Plaidoyers pour une Cour suprême bilingue

Selon le bâtonnier du Québec, Gilles Ouimet, c’est «presque une hérésie» de s’opposer au projet de loi des partis d’opposition, destiné à introduire le bilinguisme à la Cour suprême.
Photo: Agence Reuters Louise Charron Selon le bâtonnier du Québec, Gilles Ouimet, c’est «presque une hérésie» de s’opposer au projet de loi des partis d’opposition, destiné à introduire le bilinguisme à la Cour suprême.

Le Bloc québécois, le Barreau et la Société Saint-Jean-Baptiste de Montréal (SSJBM) ont réitéré hier l'importance que la Cour suprême se dote de juges bilingues afin de garantir l'accès à la justice des francophones.

Cette nouvelle sortie publique, visant à dénoncer l'inaction du gouvernement Harper, coïncide avec une conférence organisée hier par la clinique juridique Juripop, à l'Université de Montréal.
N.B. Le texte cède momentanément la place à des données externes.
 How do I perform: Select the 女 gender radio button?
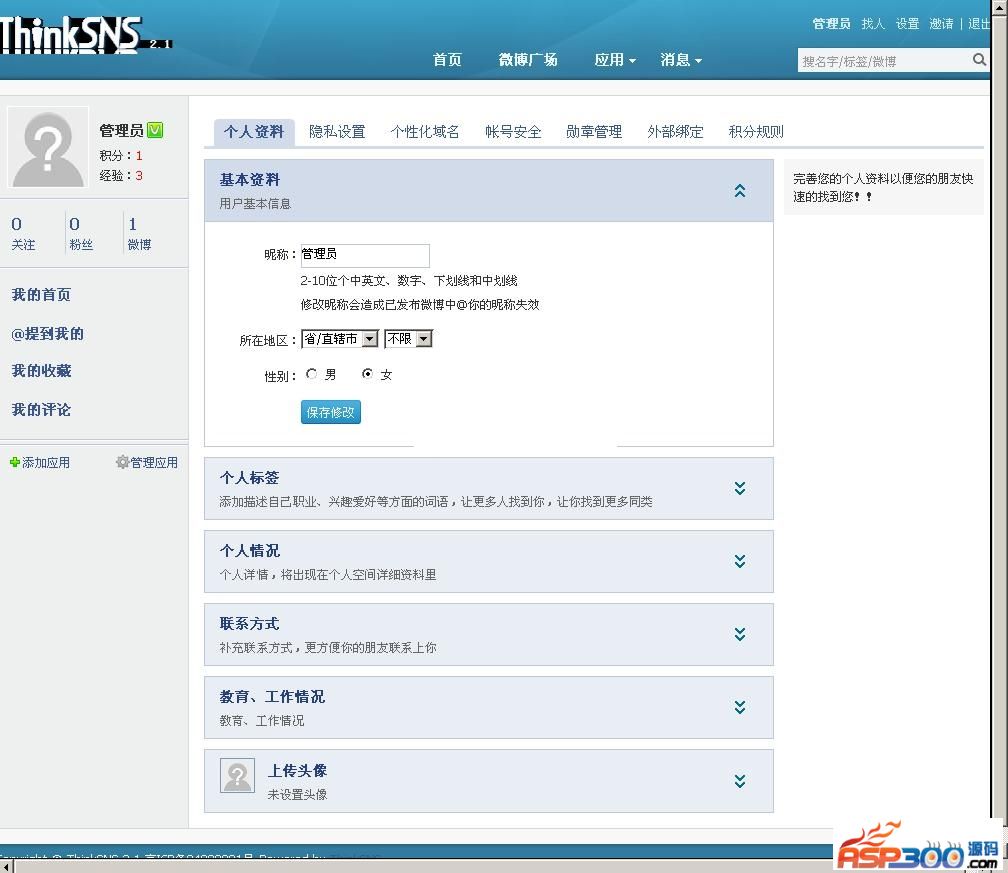point(368,374)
Selon le bâtonnier du Québec, Gilles Ouimet, c'est «presque une hérésie» de s'opposer au projet de loi des partis d'opposition, destiné à introduire le bilinguisme à la Cour suprême.

Le projet de loi C-232, une initiative du NPD, a été adopté par un vote majoritaire aux Communes. Le projet suggère de modifier la Loi sur la Cour suprême afin que les juges qui y sont nommés comprennent à la fois l'anglais et le français, sans l'aide d'un interprète.

Le projet est présentement bloqué au Sénat, en raison de la résistance des conservateurs. En mai dernier, le ministre responsable des langues officielles, James Moore, a déclaré que le projet du NPD (appuyé par le Bloc québécois et les libéraux) allait diviser le pays. D'autres, tels que l'ancien juge de la Cour suprême John Major, craignent que l'obligation de bilinguisme vienne compliquer le recrutement des candidats.

Le Bloc québécois y voit l'expression de «différences irréconciliables» entre les Québécois et le gouvernement Harper. «Comment peut-on simplement balayer une préoccupation aussi cruciale pour la survie de la nation québécoise sous prétexte que celle-ci irrite certains des éléments les plus sectaires parmi la population canadienne?», s'est interrogé le député bloquiste Richard Nadeau, par voie de communiqué.

Le bâtonnier du Québec n'achète pas non plus le discours des conservateurs. «L'argument de la compétence, c'est un faux argument. Un juriste compétent, dans l'environnement juridique canadien de 2011, doit comprendre le français et l'anglais, a dit Me Ouimet lors de la conférence. Des juristes bilingues compétents, il y en a. On n'en a pas besoin de 50, il en faut juste 9!»

La conférence, à laquelle prenait également part le président de la SSJBM, Mario Beaulieu, les avocats Stéphane Handfield et Gérard Lévesque et le directeur général de la clinique Juripop, Marc-Antoine Cloutier, a permis de lever le voile sur les grandes et petites atteintes aux droits des francophones de subir un procès dans leur langue maternelle.

En Alberta, où il plaide régulièrement, Me Lévesque a l'impression d'être revenu «trente ans en arrière». Devant les cours provinciales, un citoyen peut bien demander un procès en français, mais on lui demandera de payer les coûts d'un interprète pour que le juge et les autres parties puissent suivre le déroulement des procédures.

Parfois, Me Lévesque préfère plaider en anglais afin «de ne pas laisser sa cause entre les mains d'un interprète». «L'Alberta considère le français comme une langue étrangère devant les tribunaux», déplore-t-il.

Me Handfield, qui plaide régulièrement devant la Commission de l'immigration et du statut de réfugié (CISR), à Montréal, a déjà eu des expériences très fâcheuses avec des interprètes, dont la traduction de l'anglais au français était incompréhensible, avec des phrases telles que «ils ont moi aidé pas». Si bien qu'il a dû porter sa cause en appel. À la Cour fédérale, des juges unilingues anglais ont rejeté son appel, estimant qu'il n'y avait pas de problème dans ladite traduction, dont ils ne pouvaient eux-mêmes apprécier la juste valeur.

«Ce n'était pas comme ça avant. Le ton s'est durci [à la CISR]», estime Me Handfield.